Of this inscription Fremont writes in his journal: "August 23 (1842). Yesterday evening we reached our encampment at Rock Independence, where I took some astronomical observations. Here, not unmindful of the custom of early travelers and explorers in our country, I engraved on this rock of the Far West a symbol of the Christian faith. Among the thickly inscribed names, I made on the hard granite the impression of a large cross, which I covered with a black preparation of India rubber, well calculated to resist the influences of the wind and rain. It stands amidst the names of many who have long since found their way to the grave and for whom the huge rock is a giant gravestone.

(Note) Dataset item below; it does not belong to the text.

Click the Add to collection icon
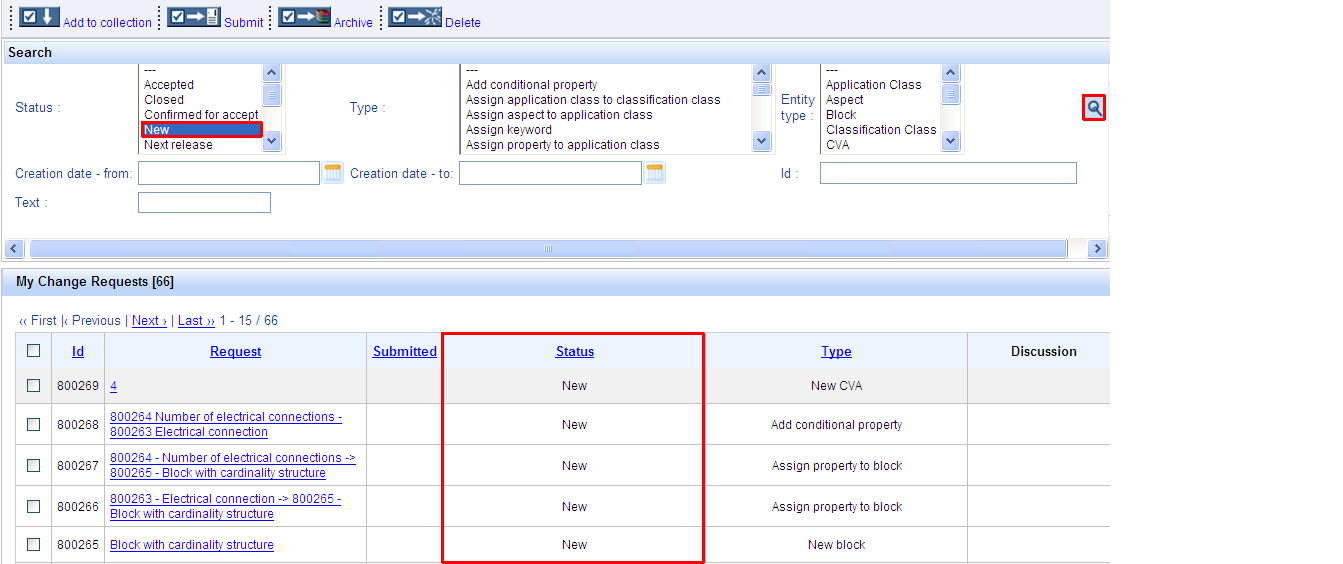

"One George Weymouth was sent out to Maine by the Earl of Southampton, Lord Arundel, and others; and in the narrative of their discoveries he says: 'The next day we ascended in our pinnace that part of the river which lies more to the westward, carrying with us a cross—a thing never omitted by any Christian traveler—which we erected at the ultimate end of our route.' This was in the year 1605; and in 1842 I obeyed the feeling of early travelers, and I left the impression of the cross deeply engraved on the vast rock 1,000 miles beyond the Mississippi, to which discoverers have given the national name of Rock Independence."
The reader will note that Fremont writes in 1842 of the name, "to which discoverers have given the national name of Independence Rock," showing that the name of the rock long antedated his visit, as he had inscribed the cross "amidst the names of many."

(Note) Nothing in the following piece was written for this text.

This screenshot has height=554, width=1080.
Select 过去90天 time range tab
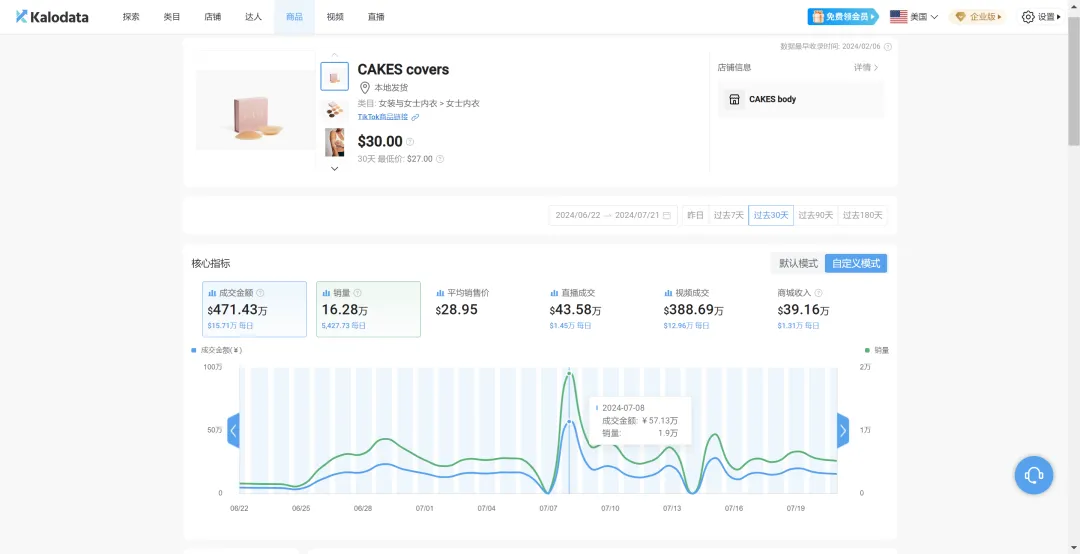pos(815,215)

Of recent years the traveled road leads to the left of the rock, going eastward, instead of to the right and nearer the left bank of the Sweetwater as in early years; and so I selected a spot on the westward sloping face of the stone for the inscription, "Old Oregon Trail, 1843-57," near the present traveled road, where people can see it, as shown in the illustration, and inscribed it with as deep cut letters as we could make with a dulled cold chisel, and painted the sunken letters with the best sign writer's paint in oil. On this expedition, where possible, I have in like manner inscribed a number of boulders, with paint only, which it is to be hoped, before the life of the paint has gone out, may find loving hands to inscribe deep into the stone; but here on this huge boulder I hope the inscription may last for centuries, though not as deeply cut as I would have liked had we but had suitable tools.
FISH CREEK.
Eleven miles out from Independence Rock we nooned on the bank of a small stream, well named Fish Creek, for it literally swarmed with fish of suitable size for the pan, but they would not bite, and we had no appliances for catching with a net, and so consoled ourselves with the exclamation that they were suckers only, and we didn't care, but I came away with the feeling that maybe we were "suckers" ourselves for having wet a blanket in an attempt to seine them, getting into the water over boot top deep, and working all the noon hour instead of resting like an elderly person should, and as the oxen did.